When friends were bombed to thwart foes#
Posted 2024-02-28
The Lion Bridge was completed by the Paris-Lyon-Marseille railway in early 1868 to link Arles to Lunel across the Rhone. It is said to have been "the first fixed structure thrown on the Grand Rhône after centuries of boat decks and various ferries". The rails carried Cevennes mountains coal southeast to customers beyond the Rhone. The bridge provided a two-track viaduct, where the Pierre-Louis Rouillard sculpted lion sentries on each bank abutment made an imposing, artistic statement. The bridge was a workhorse of commerce through the decades until the time came for the allied forces to liberate France, at which point it became instead a critical target, as it was one of several strategic points where transport of Nazi supplies could be decisively cut.
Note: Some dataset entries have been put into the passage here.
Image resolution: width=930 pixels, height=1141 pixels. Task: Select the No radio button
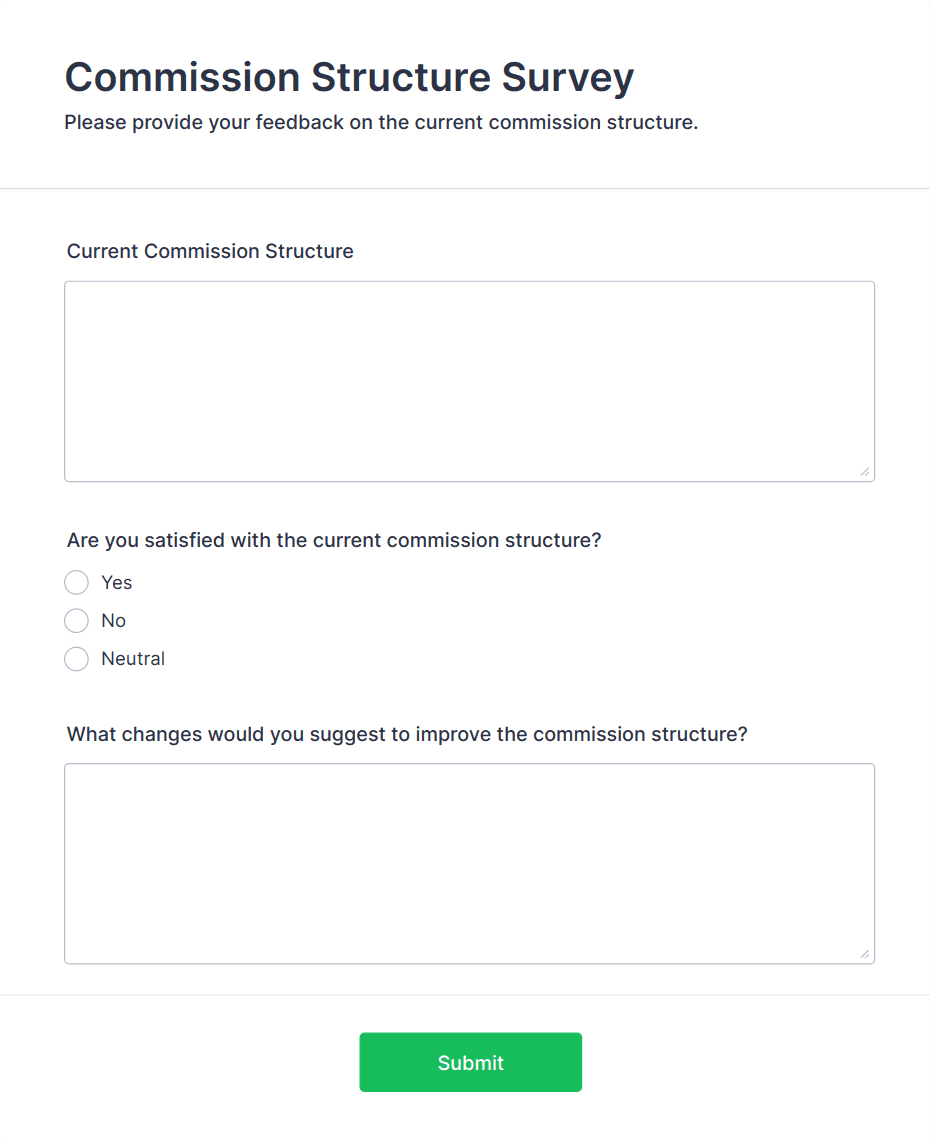click(x=76, y=620)
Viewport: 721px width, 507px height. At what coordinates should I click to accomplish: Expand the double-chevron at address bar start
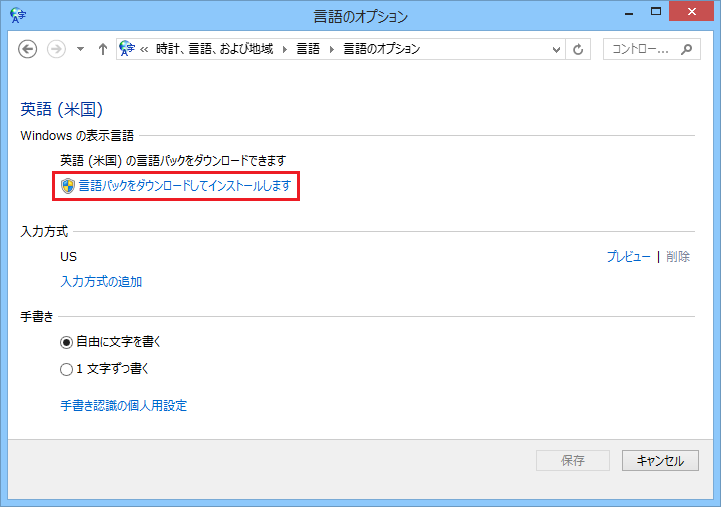[146, 49]
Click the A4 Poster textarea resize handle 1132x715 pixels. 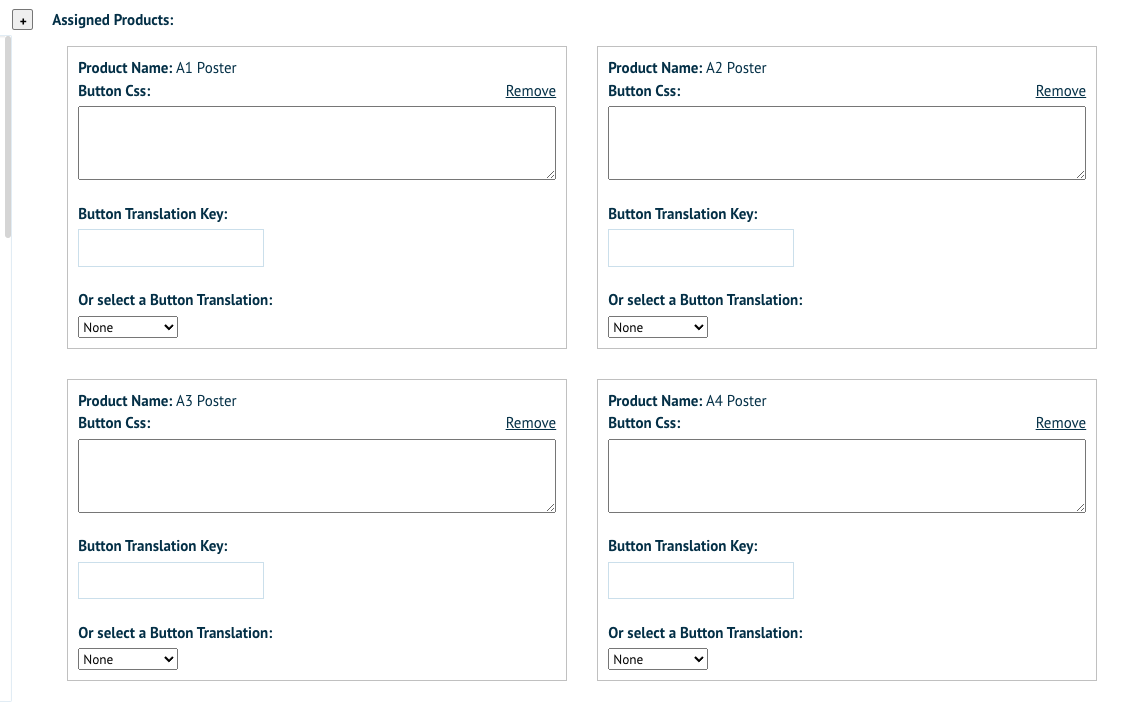[x=1080, y=507]
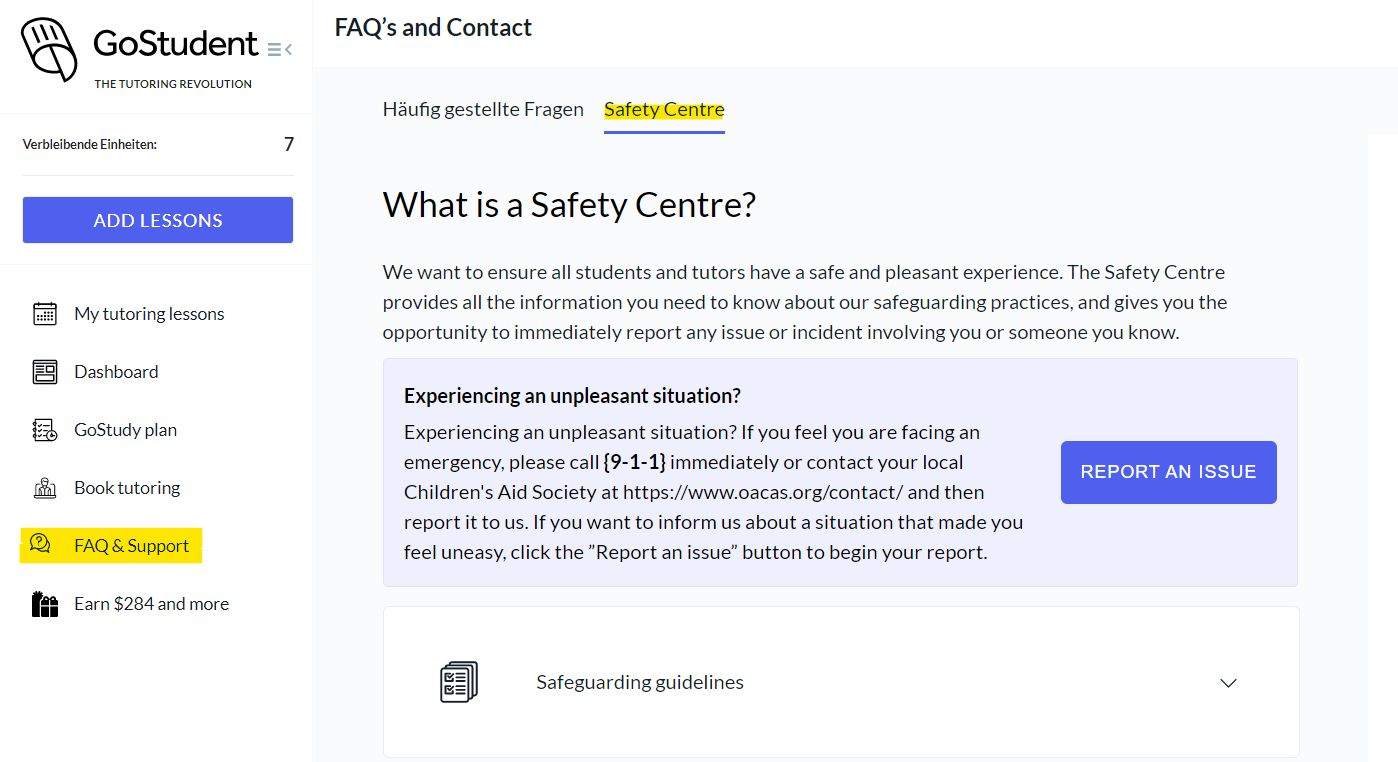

On August 6th, 1944, 76 years after the bridge opened, B-26 Marauders came calling, and some of their bombs hit the mark and ended the bridge's tenure. The train route was indeed disrupted -- and with permanence. The bombing was one in scores of similar actions that made possible the eventual, decisive allied repulsion of Nazi forces from France.
Following the bombing, the bridge wreckage and the two middle piers were removed, but the bridge was never rebuilt. The regal lion sculptures, however, remained intact atop their river-bank abutments and have survived to the present, improved by some periodic restoration work.